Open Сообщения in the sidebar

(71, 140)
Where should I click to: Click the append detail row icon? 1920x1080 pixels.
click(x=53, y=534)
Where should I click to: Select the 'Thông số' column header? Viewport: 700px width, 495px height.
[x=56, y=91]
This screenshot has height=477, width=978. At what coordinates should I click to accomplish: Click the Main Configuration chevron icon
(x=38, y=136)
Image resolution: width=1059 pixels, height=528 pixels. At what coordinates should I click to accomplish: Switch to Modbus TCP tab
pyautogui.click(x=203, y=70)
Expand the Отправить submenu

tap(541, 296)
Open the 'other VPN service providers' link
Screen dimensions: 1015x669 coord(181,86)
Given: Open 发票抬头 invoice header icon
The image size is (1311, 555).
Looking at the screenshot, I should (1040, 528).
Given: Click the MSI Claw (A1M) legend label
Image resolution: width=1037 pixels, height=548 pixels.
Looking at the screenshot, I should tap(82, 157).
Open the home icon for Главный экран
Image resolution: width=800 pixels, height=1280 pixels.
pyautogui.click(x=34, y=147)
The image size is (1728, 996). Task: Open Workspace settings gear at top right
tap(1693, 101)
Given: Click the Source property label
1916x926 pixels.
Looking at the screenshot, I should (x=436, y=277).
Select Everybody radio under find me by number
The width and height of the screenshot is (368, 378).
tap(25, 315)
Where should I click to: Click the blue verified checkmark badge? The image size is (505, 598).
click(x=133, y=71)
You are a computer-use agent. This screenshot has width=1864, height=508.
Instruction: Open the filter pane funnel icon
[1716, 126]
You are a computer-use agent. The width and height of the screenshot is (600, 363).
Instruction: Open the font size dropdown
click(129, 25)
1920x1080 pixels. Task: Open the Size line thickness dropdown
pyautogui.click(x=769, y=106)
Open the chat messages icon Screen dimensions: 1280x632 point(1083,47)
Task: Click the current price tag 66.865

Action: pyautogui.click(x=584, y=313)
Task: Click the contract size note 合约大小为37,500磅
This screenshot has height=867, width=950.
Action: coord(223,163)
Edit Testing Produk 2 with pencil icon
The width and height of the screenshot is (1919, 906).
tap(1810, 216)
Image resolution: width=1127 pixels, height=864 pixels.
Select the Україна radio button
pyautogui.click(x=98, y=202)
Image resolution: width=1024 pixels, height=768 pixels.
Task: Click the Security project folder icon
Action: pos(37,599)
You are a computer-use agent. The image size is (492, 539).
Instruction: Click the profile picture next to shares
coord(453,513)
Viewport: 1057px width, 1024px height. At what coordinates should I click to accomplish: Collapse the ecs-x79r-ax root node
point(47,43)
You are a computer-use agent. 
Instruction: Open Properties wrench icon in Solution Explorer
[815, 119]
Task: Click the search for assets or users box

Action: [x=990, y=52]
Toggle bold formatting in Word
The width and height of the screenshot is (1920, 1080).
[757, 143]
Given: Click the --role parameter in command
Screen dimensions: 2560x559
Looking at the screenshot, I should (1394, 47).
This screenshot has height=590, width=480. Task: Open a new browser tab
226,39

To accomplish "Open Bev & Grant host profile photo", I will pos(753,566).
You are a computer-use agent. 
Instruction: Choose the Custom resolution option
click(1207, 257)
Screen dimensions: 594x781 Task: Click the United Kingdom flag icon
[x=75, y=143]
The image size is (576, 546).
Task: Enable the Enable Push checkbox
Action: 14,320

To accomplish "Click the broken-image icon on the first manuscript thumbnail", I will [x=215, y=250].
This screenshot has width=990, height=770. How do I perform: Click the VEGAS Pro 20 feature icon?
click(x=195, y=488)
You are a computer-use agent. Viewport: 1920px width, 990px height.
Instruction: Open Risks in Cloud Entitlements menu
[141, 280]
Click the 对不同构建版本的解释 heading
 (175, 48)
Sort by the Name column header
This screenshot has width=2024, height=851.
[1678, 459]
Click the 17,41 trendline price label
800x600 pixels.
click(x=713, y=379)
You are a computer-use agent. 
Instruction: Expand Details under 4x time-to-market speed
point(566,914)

| WRITTEN REQUEST |
Copy out all of the material above line for line, with no changes to any character.

| SOLUTION TO THIS EXERCISE |
Open Сообщения in the sidebar

(71, 140)
Where should I click to: Click the append detail row icon? 1920x1080 pixels.
click(x=53, y=534)
Where should I click to: Select the 'Thông số' column header? Viewport: 700px width, 495px height.
[x=56, y=91]
This screenshot has height=477, width=978. At what coordinates should I click to accomplish: Click the Main Configuration chevron icon
(x=38, y=136)
Image resolution: width=1059 pixels, height=528 pixels. At what coordinates should I click to accomplish: Switch to Modbus TCP tab
pyautogui.click(x=203, y=70)
Expand the Отправить submenu

tap(541, 296)
Open the 'other VPN service providers' link
Screen dimensions: 1015x669 coord(181,86)
Given: Open 发票抬头 invoice header icon
The image size is (1311, 555).
Looking at the screenshot, I should (1040, 528).
Given: Click the MSI Claw (A1M) legend label
Image resolution: width=1037 pixels, height=548 pixels.
Looking at the screenshot, I should tap(82, 157).
Open the home icon for Главный экран
Image resolution: width=800 pixels, height=1280 pixels.
pyautogui.click(x=34, y=147)
The image size is (1728, 996). Task: Open Workspace settings gear at top right
tap(1693, 101)
Given: Click the Source property label
1916x926 pixels.
Looking at the screenshot, I should (x=436, y=277).
Select Everybody radio under find me by number
The width and height of the screenshot is (368, 378).
tap(25, 315)
Where should I click to: Click the blue verified checkmark badge? The image size is (505, 598).
click(x=133, y=71)
You are a computer-use agent. This screenshot has width=1864, height=508.
Instruction: Open the filter pane funnel icon
[1716, 126]
You are a computer-use agent. The width and height of the screenshot is (600, 363).
Instruction: Open the font size dropdown
click(129, 25)
1920x1080 pixels. Task: Open the Size line thickness dropdown
pyautogui.click(x=769, y=106)
Open the chat messages icon Screen dimensions: 1280x632 point(1083,47)
Task: Click the current price tag 66.865

Action: pyautogui.click(x=584, y=313)
Task: Click the contract size note 合约大小为37,500磅
This screenshot has height=867, width=950.
Action: coord(223,163)
Edit Testing Produk 2 with pencil icon
The width and height of the screenshot is (1919, 906).
tap(1810, 216)
Image resolution: width=1127 pixels, height=864 pixels.
Select the Україна radio button
pyautogui.click(x=98, y=202)
Image resolution: width=1024 pixels, height=768 pixels.
Task: Click the Security project folder icon
Action: pos(37,599)
You are a computer-use agent. The image size is (492, 539).
Instruction: Click the profile picture next to shares
coord(453,513)
Viewport: 1057px width, 1024px height. At what coordinates should I click to accomplish: Collapse the ecs-x79r-ax root node
point(47,43)
You are a computer-use agent. 
Instruction: Open Properties wrench icon in Solution Explorer
[815, 119]
Task: Click the search for assets or users box

Action: [x=990, y=52]
Toggle bold formatting in Word
The width and height of the screenshot is (1920, 1080).
[757, 143]
Given: Click the --role parameter in command
Screen dimensions: 2560x559
Looking at the screenshot, I should (1394, 47).
This screenshot has height=590, width=480. Task: Open a new browser tab
226,39

To accomplish "Open Bev & Grant host profile photo", I will pos(753,566).
You are a computer-use agent. 
Instruction: Choose the Custom resolution option
click(1207, 257)
Screen dimensions: 594x781 Task: Click the United Kingdom flag icon
[x=75, y=143]
The image size is (576, 546).
Task: Enable the Enable Push checkbox
Action: 14,320

To accomplish "Click the broken-image icon on the first manuscript thumbnail", I will [x=215, y=250].
This screenshot has width=990, height=770. How do I perform: Click the VEGAS Pro 20 feature icon?
click(x=195, y=488)
You are a computer-use agent. Viewport: 1920px width, 990px height.
Instruction: Open Risks in Cloud Entitlements menu
[141, 280]
Click the 对不同构建版本的解释 heading
 (175, 48)
Sort by the Name column header
This screenshot has width=2024, height=851.
[1678, 459]
Click the 17,41 trendline price label
800x600 pixels.
click(x=713, y=379)
You are a computer-use agent. 
Instruction: Expand Details under 4x time-to-market speed
point(566,914)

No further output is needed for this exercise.